One premium laptop, the HP Voodoo Envy 133, finally tipped up in 2008 with a $2,099 price tag, but that never made it across the pond to Blighty. It was all quiet again until late last year when HP produced two new premium luxury notebooks to be sold on a worldwide scale, keeping the Envy naming convention but dropping the Voodoo brand.
The Envy 15 model the INQUIRER initially received came to us with some inherent problems, which took some time to resolve. The replacement notebook was a brand new version never been seen before in the UK, with some overall improvements to its graphical prowess and the notable inclusion of USB 3.0, which has yet to be seen in a portable computer by the INQ.
HP is calling the Envy 15 the lightest and thinnest quad-core notebook around, which does hold some water as it measures 380mm x 244mm x 26.5mm while weighing in at 2.35kg.
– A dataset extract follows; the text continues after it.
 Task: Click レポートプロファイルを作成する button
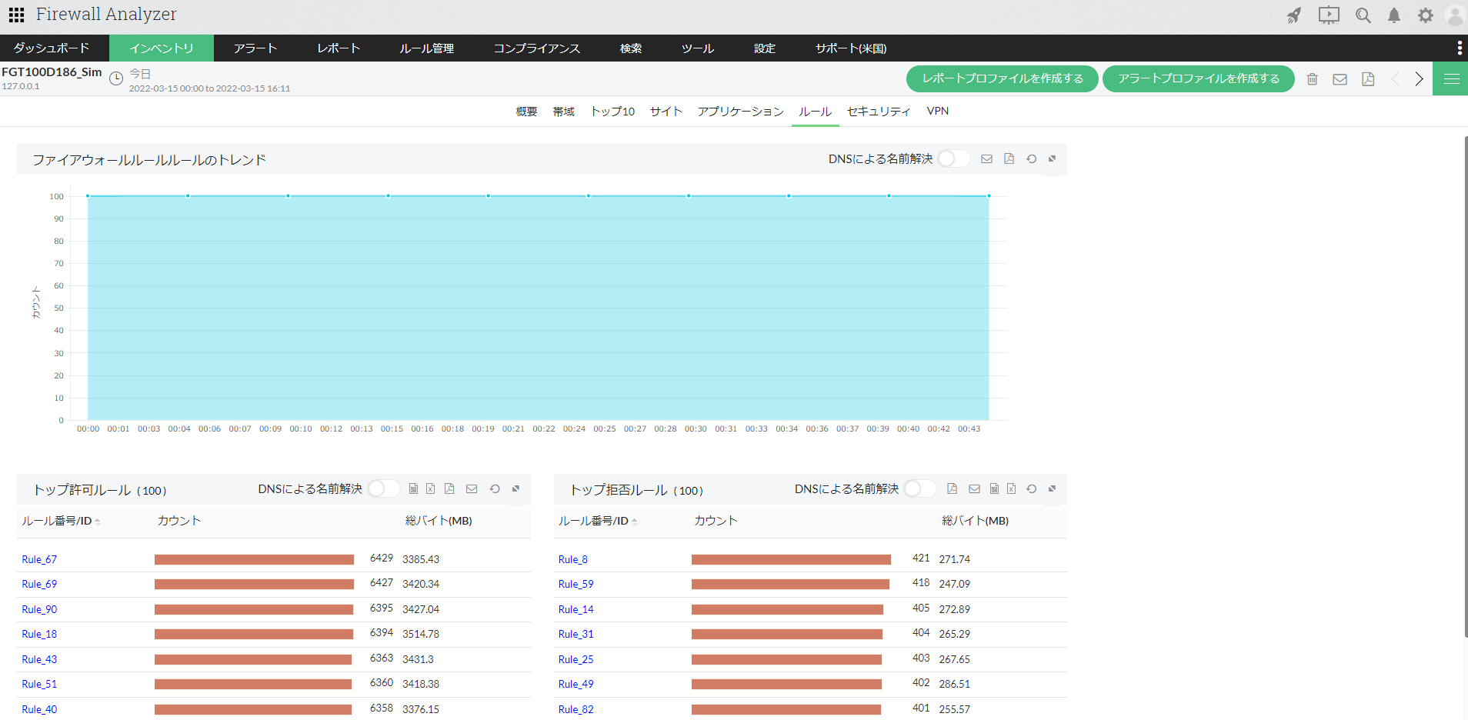point(1002,78)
Other quad-core rigs are usually much larger where a lot of them are being marketed as desktop replacements rather than high end notebooks.
HP is clearly going after Apple and its Macbook Pro that has a similar premium build and rounded edges.
The Envy's case is predominately made up of a magnesium alloy composite, with laser etching on the palm rests and lid. This does stand out from the usual choice of brushed metal, which appears to be the current flavour of high-end notebook manufacturers these days. Although we're unsure if this was an entirely wise choice of materials as it does seem to conduct the heat output rather a lot. During regular run of the mill operating of the Envy 15, email writing, web browsing, and nothing really too taxing the computer became very warm in certain areas and all without the power supply being connected. The palm rests became uncomfortably warm; the left side of the keyboard became worryingly hot to the touch and the base of the Envy could almost fry eggs.
The formally-known-as-Voodoo branded notebook comes along with an Intel Quad Core i7-720QM 1.6 GHz processor, which can be seen in the system as having eight cores thanks to Intel's Hyperthreading. This does seem a little bit of overkill, but HP is going after the highest of the high in terms of specifications and meeting the requirements of what they expect the customer feels they really need. The computer is expandable to 16GB of memory, with this latest version shipping with 8GB as de facto. This is the most powerful, portable beast we've had in our grubby little mitts of late, but it does come at a cost - both in monetary terms and also in longevity away from a power supply, but we'll get to that shortly.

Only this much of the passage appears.